Department of Biology, Rider University, Lawrenceville, NJ 08648-3099, USA.
Immunobiology. 2011 Jan-Feb;216(1-2):256-64. doi: 10.1016/j.imbio.2010.04.002. Epub 2010 Apr 10.
The T cell composition of the peritoneal cavity (PerC) in naïve BALB/c, C57BL/6, DBA/2J, and B-1 B cell-defective BALB.xid mice was investigated. The BALB.xid PerC T cell pool had a high CD4:CD8 T cell ratio relative to the other strains whose ratios were similar to those found in their lymph node and spleen. All mice had significant representation of T cells with an activated (CD25(+), GITR(hi), CD44(hi), CD45RB(lo), CD62L(lo)) phenotype and low numbers of Foxp3(+) T(reg) cells in their PerC. Despite a phenotype indicative of activation, peritoneal T cell responses to CD3 ligation were very low for C57BL/6 and BALB.xid, but not BALB/c, mice. Enzyme inhibition and cytokine neutralization studies revealed active suppression of the T cell response mediated by the macrophages that represent a significant portion of PerC leucocytes. Driven by IFNγ to express iNOS, macrophages suppressed T cell activation in vitro by arginine catabolism. Although BALB/c T cells were also in a macrophage-dense environment their limited IFNγ production failed to trigger suppression. This difference between BALB/c and BALB.xid PerC T cells suggests a role for xid in shaping macrophage-mediated immune regulation.

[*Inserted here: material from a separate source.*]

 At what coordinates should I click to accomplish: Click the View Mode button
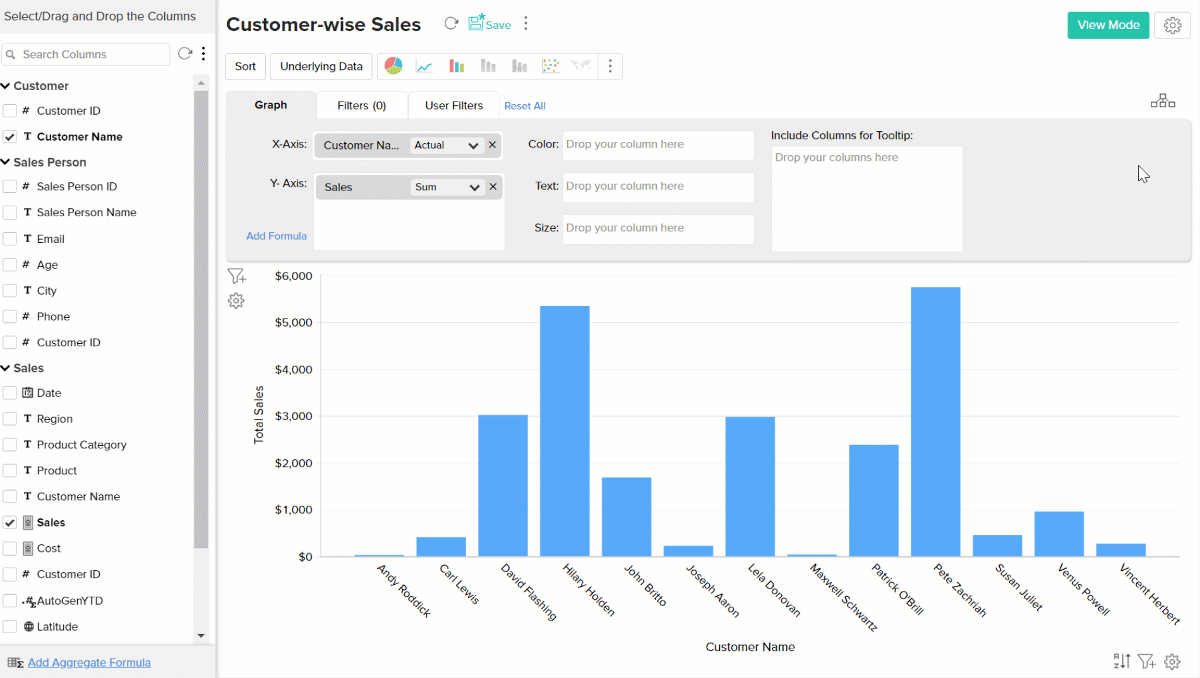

研究了 naive BALB/c、C57BL/6、DBA/2J 和 B-1 B 细胞缺陷型 BALB.xid 小鼠腹腔(PerC)中的 T 细胞组成。与其他品系相比,BALB.xid PerC T 细胞池具有较高的 CD4:CD8 T 细胞比例,而其他品系的比例与它们在淋巴结和脾脏中的比例相似。所有小鼠的 PerC 中都有大量表达激活表型(CD25(+)、GITR(hi)、CD44(hi)、CD45RB(lo)、CD62L(lo))的 T 细胞和少量 Foxp3(+)T(reg)细胞。尽管 PerC T 细胞表现出激活表型,但 C57BL/6 和 BALB.xid 小鼠对 CD3 结合的腹腔 T 细胞反应非常低,但 BALB/c 小鼠则不然。酶抑制和细胞因子中和研究表明,巨噬细胞介导的 T 细胞反应受到抑制,巨噬细胞在 PerC 白细胞中占很大一部分。巨噬细胞在 IFNγ 的驱动下表达 iNOS,通过精氨酸代谢抑制 T 细胞活化。尽管 BALB/c T 细胞也处于富含巨噬细胞的环境中,但它们有限的 IFNγ 产生未能引发抑制。BALB/c 和 BALB.xid PerC T 细胞之间的这种差异表明 xid 在塑造巨噬细胞介导的免疫调节中起作用。